**What this task involves:** Reproduce the following lines verbatim, preserving every character and the original order.

· · · · ·

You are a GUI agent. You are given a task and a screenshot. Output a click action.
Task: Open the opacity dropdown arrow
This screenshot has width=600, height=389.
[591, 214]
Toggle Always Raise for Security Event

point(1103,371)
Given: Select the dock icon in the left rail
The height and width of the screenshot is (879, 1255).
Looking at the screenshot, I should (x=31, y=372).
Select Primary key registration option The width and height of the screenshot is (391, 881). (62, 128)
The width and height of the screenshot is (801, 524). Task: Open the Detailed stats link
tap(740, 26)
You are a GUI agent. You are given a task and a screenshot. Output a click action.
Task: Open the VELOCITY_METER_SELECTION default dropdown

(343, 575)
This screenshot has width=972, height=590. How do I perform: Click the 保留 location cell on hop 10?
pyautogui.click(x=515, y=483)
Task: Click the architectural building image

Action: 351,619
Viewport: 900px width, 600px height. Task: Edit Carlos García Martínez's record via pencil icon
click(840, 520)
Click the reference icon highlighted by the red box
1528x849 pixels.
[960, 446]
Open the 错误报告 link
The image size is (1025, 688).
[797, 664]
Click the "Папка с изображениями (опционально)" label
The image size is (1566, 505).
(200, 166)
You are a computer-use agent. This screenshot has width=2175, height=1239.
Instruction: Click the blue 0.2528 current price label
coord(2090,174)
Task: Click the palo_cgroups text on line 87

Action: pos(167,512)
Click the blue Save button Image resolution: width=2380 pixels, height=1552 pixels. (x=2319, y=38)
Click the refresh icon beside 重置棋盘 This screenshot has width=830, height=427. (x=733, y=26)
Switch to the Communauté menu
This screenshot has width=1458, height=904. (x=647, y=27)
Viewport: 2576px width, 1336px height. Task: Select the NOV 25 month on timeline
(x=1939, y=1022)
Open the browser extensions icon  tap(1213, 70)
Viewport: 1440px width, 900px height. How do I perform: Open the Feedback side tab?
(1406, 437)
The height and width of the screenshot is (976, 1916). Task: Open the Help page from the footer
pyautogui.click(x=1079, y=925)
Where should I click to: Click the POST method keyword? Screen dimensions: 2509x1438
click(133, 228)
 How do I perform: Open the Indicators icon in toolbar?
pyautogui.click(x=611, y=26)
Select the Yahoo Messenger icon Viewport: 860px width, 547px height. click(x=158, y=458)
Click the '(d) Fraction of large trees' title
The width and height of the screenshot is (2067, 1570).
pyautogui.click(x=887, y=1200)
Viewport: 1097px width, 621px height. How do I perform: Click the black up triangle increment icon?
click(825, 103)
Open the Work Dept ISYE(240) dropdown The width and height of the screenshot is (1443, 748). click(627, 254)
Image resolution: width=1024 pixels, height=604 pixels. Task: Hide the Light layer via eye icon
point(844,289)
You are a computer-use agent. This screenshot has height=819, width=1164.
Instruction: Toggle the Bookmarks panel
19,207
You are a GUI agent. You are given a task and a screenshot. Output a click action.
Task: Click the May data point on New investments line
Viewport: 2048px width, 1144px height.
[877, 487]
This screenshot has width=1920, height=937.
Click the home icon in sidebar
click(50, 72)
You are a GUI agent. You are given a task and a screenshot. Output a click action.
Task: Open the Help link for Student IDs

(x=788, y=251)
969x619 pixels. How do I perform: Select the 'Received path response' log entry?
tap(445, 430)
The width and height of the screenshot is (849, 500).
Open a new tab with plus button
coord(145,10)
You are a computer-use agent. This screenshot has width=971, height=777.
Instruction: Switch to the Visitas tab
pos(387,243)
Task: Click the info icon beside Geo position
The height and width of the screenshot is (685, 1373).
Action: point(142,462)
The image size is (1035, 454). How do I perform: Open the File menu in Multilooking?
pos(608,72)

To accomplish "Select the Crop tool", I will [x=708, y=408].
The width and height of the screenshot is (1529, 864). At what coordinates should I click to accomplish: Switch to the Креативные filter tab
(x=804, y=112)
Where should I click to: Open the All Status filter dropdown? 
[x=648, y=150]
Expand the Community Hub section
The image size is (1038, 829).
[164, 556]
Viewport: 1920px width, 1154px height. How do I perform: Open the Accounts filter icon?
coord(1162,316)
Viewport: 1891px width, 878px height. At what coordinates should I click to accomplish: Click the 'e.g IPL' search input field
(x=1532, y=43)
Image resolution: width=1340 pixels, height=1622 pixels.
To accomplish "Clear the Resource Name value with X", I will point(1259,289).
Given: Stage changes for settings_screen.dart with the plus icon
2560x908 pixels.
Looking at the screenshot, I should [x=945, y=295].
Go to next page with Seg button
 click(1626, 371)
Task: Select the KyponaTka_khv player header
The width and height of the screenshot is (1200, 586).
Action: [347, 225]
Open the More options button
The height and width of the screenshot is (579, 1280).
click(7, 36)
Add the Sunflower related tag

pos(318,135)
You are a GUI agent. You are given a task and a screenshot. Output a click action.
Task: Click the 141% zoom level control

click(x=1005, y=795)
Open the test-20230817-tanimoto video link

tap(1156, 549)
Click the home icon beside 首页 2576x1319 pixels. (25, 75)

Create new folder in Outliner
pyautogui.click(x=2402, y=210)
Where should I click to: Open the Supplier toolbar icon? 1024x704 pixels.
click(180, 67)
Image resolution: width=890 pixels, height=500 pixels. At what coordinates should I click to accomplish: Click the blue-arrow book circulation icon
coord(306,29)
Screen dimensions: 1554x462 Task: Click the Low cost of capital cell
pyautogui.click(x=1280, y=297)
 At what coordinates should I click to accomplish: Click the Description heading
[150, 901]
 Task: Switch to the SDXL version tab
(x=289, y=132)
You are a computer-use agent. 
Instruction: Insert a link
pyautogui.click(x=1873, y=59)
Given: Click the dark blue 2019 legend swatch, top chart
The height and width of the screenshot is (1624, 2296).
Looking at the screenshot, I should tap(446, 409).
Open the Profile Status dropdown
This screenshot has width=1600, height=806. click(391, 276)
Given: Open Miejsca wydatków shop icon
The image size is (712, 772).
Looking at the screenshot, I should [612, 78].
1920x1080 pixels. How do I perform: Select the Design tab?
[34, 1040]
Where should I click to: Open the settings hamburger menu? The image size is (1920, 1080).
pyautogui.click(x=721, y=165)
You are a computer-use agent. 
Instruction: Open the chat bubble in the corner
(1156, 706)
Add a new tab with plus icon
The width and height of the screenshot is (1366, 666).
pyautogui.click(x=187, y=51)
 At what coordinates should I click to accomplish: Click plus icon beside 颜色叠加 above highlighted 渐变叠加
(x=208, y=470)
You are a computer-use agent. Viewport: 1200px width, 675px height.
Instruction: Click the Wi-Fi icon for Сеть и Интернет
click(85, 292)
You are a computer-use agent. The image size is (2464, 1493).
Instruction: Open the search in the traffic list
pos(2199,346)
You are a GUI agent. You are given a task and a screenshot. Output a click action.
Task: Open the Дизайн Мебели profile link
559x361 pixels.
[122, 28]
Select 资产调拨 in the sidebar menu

· · · · ·

**Result below:**
You are a GUI agent. You are given a task and a screenshot. Output a click action.
Task: Open the opacity dropdown arrow
This screenshot has width=600, height=389.
[591, 214]
Toggle Always Raise for Security Event

point(1103,371)
Given: Select the dock icon in the left rail
The height and width of the screenshot is (879, 1255).
Looking at the screenshot, I should (x=31, y=372).
Select Primary key registration option The width and height of the screenshot is (391, 881). (62, 128)
The width and height of the screenshot is (801, 524). Task: Open the Detailed stats link
tap(740, 26)
You are a GUI agent. You are given a task and a screenshot. Output a click action.
Task: Open the VELOCITY_METER_SELECTION default dropdown

(343, 575)
This screenshot has width=972, height=590. How do I perform: Click the 保留 location cell on hop 10?
pyautogui.click(x=515, y=483)
Task: Click the architectural building image

Action: 351,619
Viewport: 900px width, 600px height. Task: Edit Carlos García Martínez's record via pencil icon
click(840, 520)
Click the reference icon highlighted by the red box
1528x849 pixels.
[960, 446]
Open the 错误报告 link
The image size is (1025, 688).
[797, 664]
Click the "Папка с изображениями (опционально)" label
The image size is (1566, 505).
(200, 166)
You are a computer-use agent. This screenshot has width=2175, height=1239.
Instruction: Click the blue 0.2528 current price label
coord(2090,174)
Task: Click the palo_cgroups text on line 87

Action: pos(167,512)
Click the blue Save button Image resolution: width=2380 pixels, height=1552 pixels. (x=2319, y=38)
Click the refresh icon beside 重置棋盘 This screenshot has width=830, height=427. (x=733, y=26)
Switch to the Communauté menu
This screenshot has width=1458, height=904. (x=647, y=27)
Viewport: 2576px width, 1336px height. Task: Select the NOV 25 month on timeline
(x=1939, y=1022)
Open the browser extensions icon  tap(1213, 70)
Viewport: 1440px width, 900px height. How do I perform: Open the Feedback side tab?
(1406, 437)
The height and width of the screenshot is (976, 1916). Task: Open the Help page from the footer
pyautogui.click(x=1079, y=925)
Where should I click to: Click the POST method keyword? Screen dimensions: 2509x1438
click(133, 228)
 How do I perform: Open the Indicators icon in toolbar?
pyautogui.click(x=611, y=26)
Select the Yahoo Messenger icon Viewport: 860px width, 547px height. click(x=158, y=458)
Click the '(d) Fraction of large trees' title
The width and height of the screenshot is (2067, 1570).
pyautogui.click(x=887, y=1200)
Viewport: 1097px width, 621px height. How do I perform: Click the black up triangle increment icon?
click(825, 103)
Open the Work Dept ISYE(240) dropdown The width and height of the screenshot is (1443, 748). click(627, 254)
Image resolution: width=1024 pixels, height=604 pixels. Task: Hide the Light layer via eye icon
point(844,289)
You are a computer-use agent. This screenshot has height=819, width=1164.
Instruction: Toggle the Bookmarks panel
19,207
You are a GUI agent. You are given a task and a screenshot. Output a click action.
Task: Click the May data point on New investments line
Viewport: 2048px width, 1144px height.
[877, 487]
This screenshot has width=1920, height=937.
Click the home icon in sidebar
click(50, 72)
You are a GUI agent. You are given a task and a screenshot. Output a click action.
Task: Open the Help link for Student IDs

(x=788, y=251)
969x619 pixels. How do I perform: Select the 'Received path response' log entry?
tap(445, 430)
The width and height of the screenshot is (849, 500).
Open a new tab with plus button
coord(145,10)
You are a computer-use agent. This screenshot has width=971, height=777.
Instruction: Switch to the Visitas tab
pos(387,243)
Task: Click the info icon beside Geo position
The height and width of the screenshot is (685, 1373).
Action: point(142,462)
The image size is (1035, 454). How do I perform: Open the File menu in Multilooking?
pos(608,72)

To accomplish "Select the Crop tool", I will [x=708, y=408].
The width and height of the screenshot is (1529, 864). At what coordinates should I click to accomplish: Switch to the Креативные filter tab
(x=804, y=112)
Where should I click to: Open the All Status filter dropdown? 
[x=648, y=150]
Expand the Community Hub section
The image size is (1038, 829).
[164, 556]
Viewport: 1920px width, 1154px height. How do I perform: Open the Accounts filter icon?
coord(1162,316)
Viewport: 1891px width, 878px height. At what coordinates should I click to accomplish: Click the 'e.g IPL' search input field
(x=1532, y=43)
Image resolution: width=1340 pixels, height=1622 pixels.
To accomplish "Clear the Resource Name value with X", I will point(1259,289).
Given: Stage changes for settings_screen.dart with the plus icon
2560x908 pixels.
Looking at the screenshot, I should [x=945, y=295].
Go to next page with Seg button
 click(1626, 371)
Task: Select the KyponaTka_khv player header
The width and height of the screenshot is (1200, 586).
Action: [347, 225]
Open the More options button
The height and width of the screenshot is (579, 1280).
click(7, 36)
Add the Sunflower related tag

pos(318,135)
You are a GUI agent. You are given a task and a screenshot. Output a click action.
Task: Click the 141% zoom level control

click(x=1005, y=795)
Open the test-20230817-tanimoto video link

tap(1156, 549)
Click the home icon beside 首页 2576x1319 pixels. (25, 75)

Create new folder in Outliner
pyautogui.click(x=2402, y=210)
Where should I click to: Open the Supplier toolbar icon? 1024x704 pixels.
click(180, 67)
Image resolution: width=890 pixels, height=500 pixels. At what coordinates should I click to accomplish: Click the blue-arrow book circulation icon
coord(306,29)
Screen dimensions: 1554x462 Task: Click the Low cost of capital cell
pyautogui.click(x=1280, y=297)
 At what coordinates should I click to accomplish: Click the Description heading
[150, 901]
 Task: Switch to the SDXL version tab
(x=289, y=132)
You are a computer-use agent. 
Instruction: Insert a link
pyautogui.click(x=1873, y=59)
Given: Click the dark blue 2019 legend swatch, top chart
The height and width of the screenshot is (1624, 2296).
Looking at the screenshot, I should tap(446, 409).
Open the Profile Status dropdown
This screenshot has width=1600, height=806. click(391, 276)
Given: Open Miejsca wydatków shop icon
The image size is (712, 772).
Looking at the screenshot, I should [612, 78].
1920x1080 pixels. How do I perform: Select the Design tab?
[34, 1040]
Where should I click to: Open the settings hamburger menu? The image size is (1920, 1080).
pyautogui.click(x=721, y=165)
You are a computer-use agent. 
Instruction: Open the chat bubble in the corner
(1156, 706)
Add a new tab with plus icon
The width and height of the screenshot is (1366, 666).
pyautogui.click(x=187, y=51)
 At what coordinates should I click to accomplish: Click plus icon beside 颜色叠加 above highlighted 渐变叠加
(x=208, y=470)
You are a computer-use agent. Viewport: 1200px width, 675px height.
Instruction: Click the Wi-Fi icon for Сеть и Интернет
click(85, 292)
You are a computer-use agent. The image size is (2464, 1493).
Instruction: Open the search in the traffic list
pos(2199,346)
You are a GUI agent. You are given a task and a screenshot. Output a click action.
Task: Open the Дизайн Мебели profile link
559x361 pixels.
[122, 28]
Select 资产调拨 in the sidebar menu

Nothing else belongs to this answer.